Smithsonian Awards 13 Artist Research Fellowships
The Smithsonian has awarded fellowships to 12 visual artists and one artists’ collaborative as part of the 2014 Smithsonian Artist Research Fellowship program. Nominations for the fellowship came from international art curators, scholars and former SARF fellows, and awardees were then selected by a panel of Smithsonian art experts.
The fellowship program began in 2007 and allows artists from around the world to have access to Smithsonian collections, meet with Smithsonian scholars and conduct research that is essential to producing new work. More than 90 artists have received this award.
The diverse mediums, nationalities and research interests of the 2014 SARF fellows reflect the unique nature of this fellowship and the research resources available only at the Smithsonian.
About the Artists
- Furniture artist Vivian Beer’s (Manchester, N.H.) work is influenced by vehicles and the history of transportation. She will research the design history of American aeronautics, focusing on the technical and cultural notions that have influenced the changing appearance of airplanes and the concept of speed over time, at the National Air and Space Museum and the Steven F. Udvar-Hazy Center.
- At the National Museum of Natural History fiber artist Annet Couwenberg (Baltimore) will study the relationship between the bone structures and the outer membranes of fish. She hopes to gain an understanding of the structural and physiological adaptations of fish and the mechanical influence of movement on their skin that will inform the animation of her three-dimensional works.
- Photographer Ken Gonzalez-Day (Los Angeles) will conduct research and photograph portrait busts and life casts in the National Portrait Gallery, the Smithsonian American Art Museum and the National Museum of Natural History. He will consider how ideas like manifest destiny and “the vanishing race” affected the depiction of race and the construction of whiteness in sculptural and scientific collections.
- Photographer LaMont Hamilton (Chicago) will examine oral and visual histories of the dap handshake and the meanings and messages it carries. He will work with the collections of the Heinz History Center in Pittsburgh and the Center for Folklife and Cultural Heritage, as well as the military records in the National Museum of American History library. He also will work with scholars at the National Museum of African American History and Culture.
- The recent work of photographer Muriel Hasbun (Silver Spring, Md.), has focused on taxidermy sculptures and the slaughterhouse of San Miguel de Allende, Mexico. She will explore photography archives, animal classification systems and taxidermy object collections in relation to indigenous cultures at the National Museum of Natural History and the National Museum of the American Indian.

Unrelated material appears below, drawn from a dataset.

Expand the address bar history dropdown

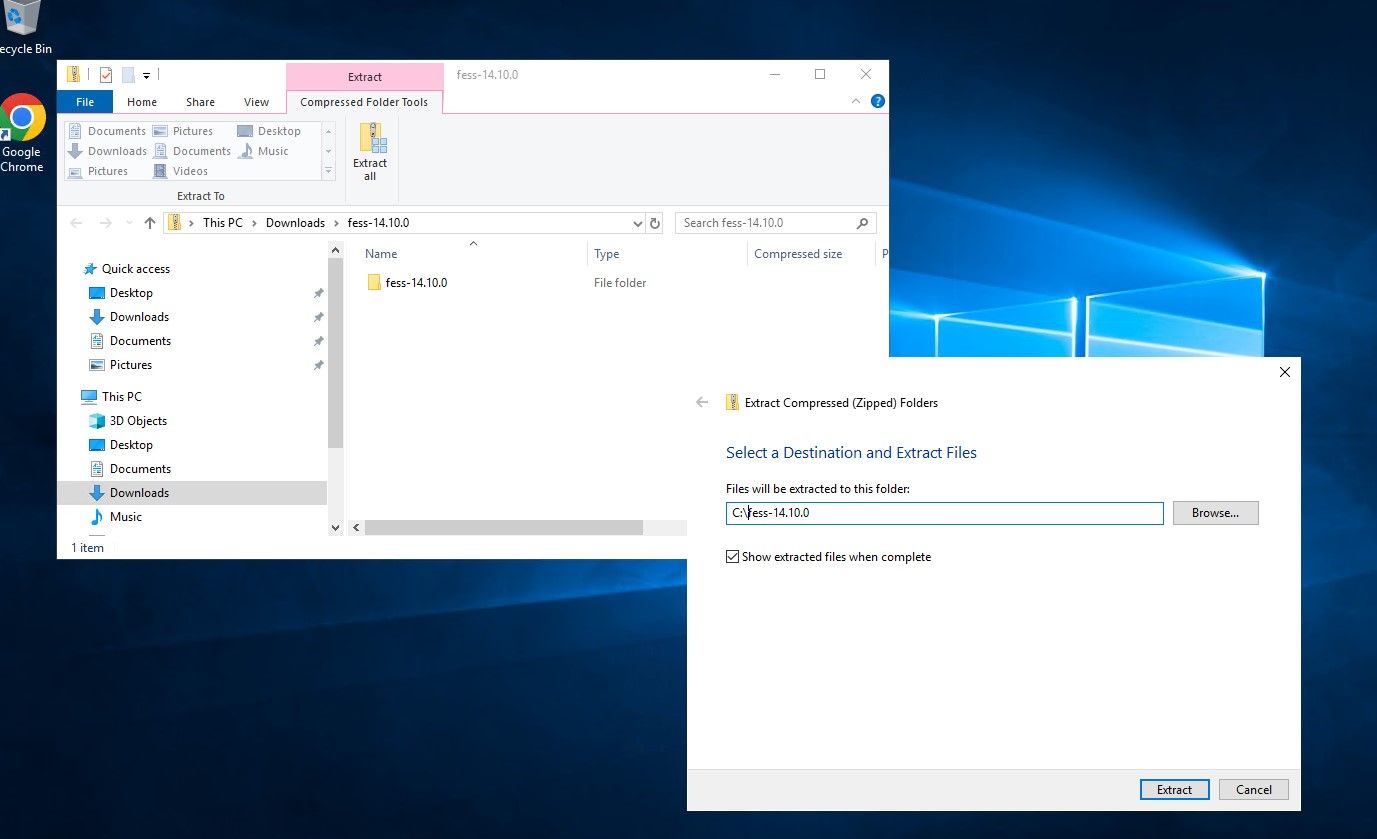pos(638,223)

- Interdisciplinary artist Shana Lutker (Los Angeles) has based her recent work on the surrealists, their work and their fistfights. She will research American artists’ initial encounters with surrealism and the surrealists, and objects and sculptures made between 1923 and 1955 that are imbued with the violence of war at the Archives of American Art, the Hirshhorn Museum and Sculpture Garden and the Smithsonian American Art Museum.
- The current work of Esperanza Mayobre (Brooklyn, N.Y.), a Venezuelan interdisciplinary artist, centers on the quest for unknown worlds. She will work at the National Air and Space Museum studying objects and records from the Skylab program with a focus on the work and drawings of astronaut E.G. Gibson.
- Artist Kenjiro Okazaki (Tokyo) will examine drawings and archival records in the collections of the Archives of American Art, the Hirshhorn Museum and Sculpture Garden and Smithsonian Folkways, with an interest in using his drawing robots to analyze and reproduce the drawing processes of painters, writers and musicians.
- Video artist and sculptor Amy O’Neill (New York City) will research World War II-era stamps and Recordak system machines and memorabilia at the National Postal Museum.
- Interdisciplinary artist Damián Ortega (Mexico City and Berlin), will study the Cooper-Hewitt, Smithsonian Design Museum’s textile collection and the Josef and Anni Albers collection at the Hirshhorn Museum and Sculpture Garden. His research will focus on the abstract and rhythmic possibilities of textiles and their role as transmitters of information conveyed through diagrams and schemes.
- Jaime Permuth (New York City) is a Guatemalan photographer with an ongoing interest in the nature of exile, immigration and the complexities of hybrid identities in a globalized society. Working in the Anacostia Community Museum’s photographic archives, he will examine the shifting character and definitions of the urban street during times of war and peace.
- Born in Calcutta, mixed-media artist Praneet Soi’s (Amsterdam and India) current work focuses on the concept of labor, as seen through small one-man workshops in North Calcutta. He will study South Asian and Islamic art in the Freer and Sackler galleries, with a focus on the collection of Mughal miniatures and illustrated texts, including the Shahnama and Falnama.
- U.S.-based artist team Edward Morris, Susannah Sayler and Christina Seely will study the use of archives to construct narratives of time in exhibitions at the National Museum of American History, the National Museum of Natural History and the Harvard-Smithsonian Center for Astrophysics. They are interested in exploring how a sensitivity to disparate time scales—human, geologic and cosmologic—can deepen understanding of anthropogenic climate change.